误用入侵检测系统中常用的检测方法有：模式匹配法、专家系统法、基于状态转移分析的检测法。其中模式匹配法常常被用于入侵检测技术中，它通过把收集到的信息与网络入侵和系统误用模式数据库中的已知信息进行比较，从而对违背安全策略的行为进行发现。模式匹配法可以显著地减少系统负担，有较高的检测率和准确率。

Aho-Corasick算法在1975年产生于贝尔实验室，是著名的多模匹配算法之一。Aho-Corasick算法对应的数据结构是Aho-Corasick自动机，简称AC自动机。AC算法的特点是可以保证对于给定的长度为n的文本，和模式集合P{p1,p2,...pm}，在O(n)时间复杂度内，找到文本中的所有目标模式，而与模式集合的规模m无关。

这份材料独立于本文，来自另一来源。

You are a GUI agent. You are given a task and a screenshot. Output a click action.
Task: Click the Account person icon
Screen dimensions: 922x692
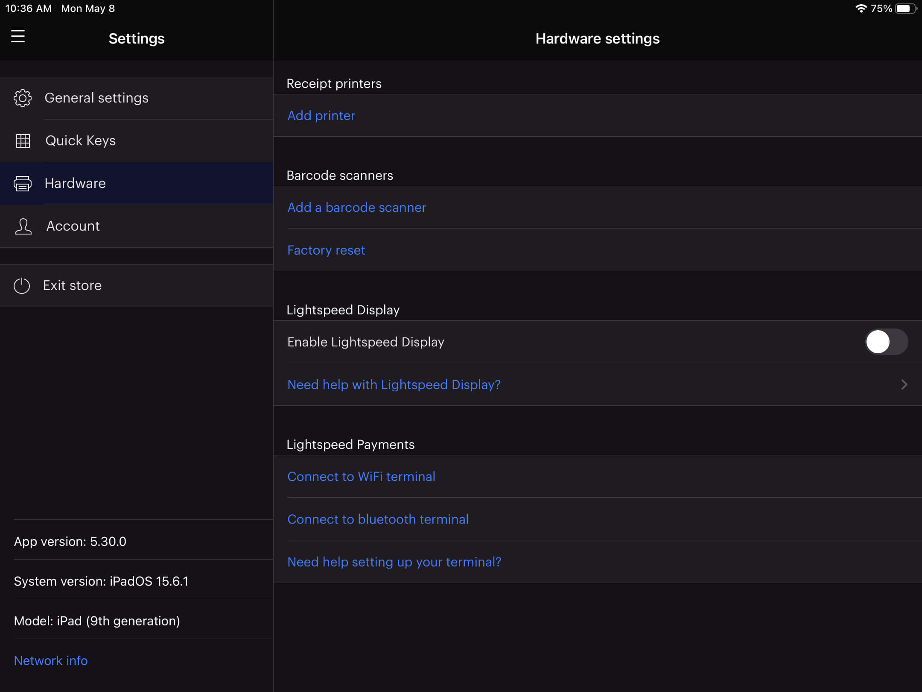tap(23, 226)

但是AC算法在模式匹配的过程中预处理时间较长，并且因其需维护goto表、fail表和output表导致内存消耗巨大，算法性能仍然有待提高。

发明内容

为了克服现有技术的不足，本发明提供一种基于关键字词频特征的多模式匹配方法，它能解决现有技术在模式匹配的过程中预处理时间过长及占用较大内存等问题。

本发明采用的基于关键字词频特征的多模式匹配方法，首先从已知的信息数据库中提取关键字并统计出现频率作为其词频信息，其次采用构造含有关键字词频信息的二叉树完成其中的模式串匹配，在字符匹配过程中若出现字符不相等，则与该不匹配字符所在节点的兄弟节点所含字符进行匹配。

本发明利用信息来源的模式的关键字词频信息构造基于字典树的二叉树完成其中的模式串的匹配，并与AC算法进行了比较。传统的AC算法需要维护三张表，并且在模式匹配过程中会频繁访问这三张表；本发明的一种基于关键字词频特征的多模式匹配方法更多的利用了模式本身的词频信息，并不需要维护过多的信息，这就大大减少了系统的内存消耗。

本发明采用的具体技术方案是：

一种基于关键字词频特征的多模式匹配方法，包括以下步骤：

S21初始化二叉树；

S22输入待匹配模式串后开始匹配；

S23若匹配成功则判断该节点是否含有模式串结束标志，若是则输出模式串，若否则判断匹配成功节点的左分支节点是否存在，若是则将指针指向其左分支节点并返回S22，若否则结束匹配；若匹配失败则判断匹配失败节点的右分支节点是否存在，若是则将指针指向其右分支节点并返回S22，若否则结束匹配；

S24判断指针移动后是否超出待匹配模式串串尾，若否则返回S22，若是则结束匹配。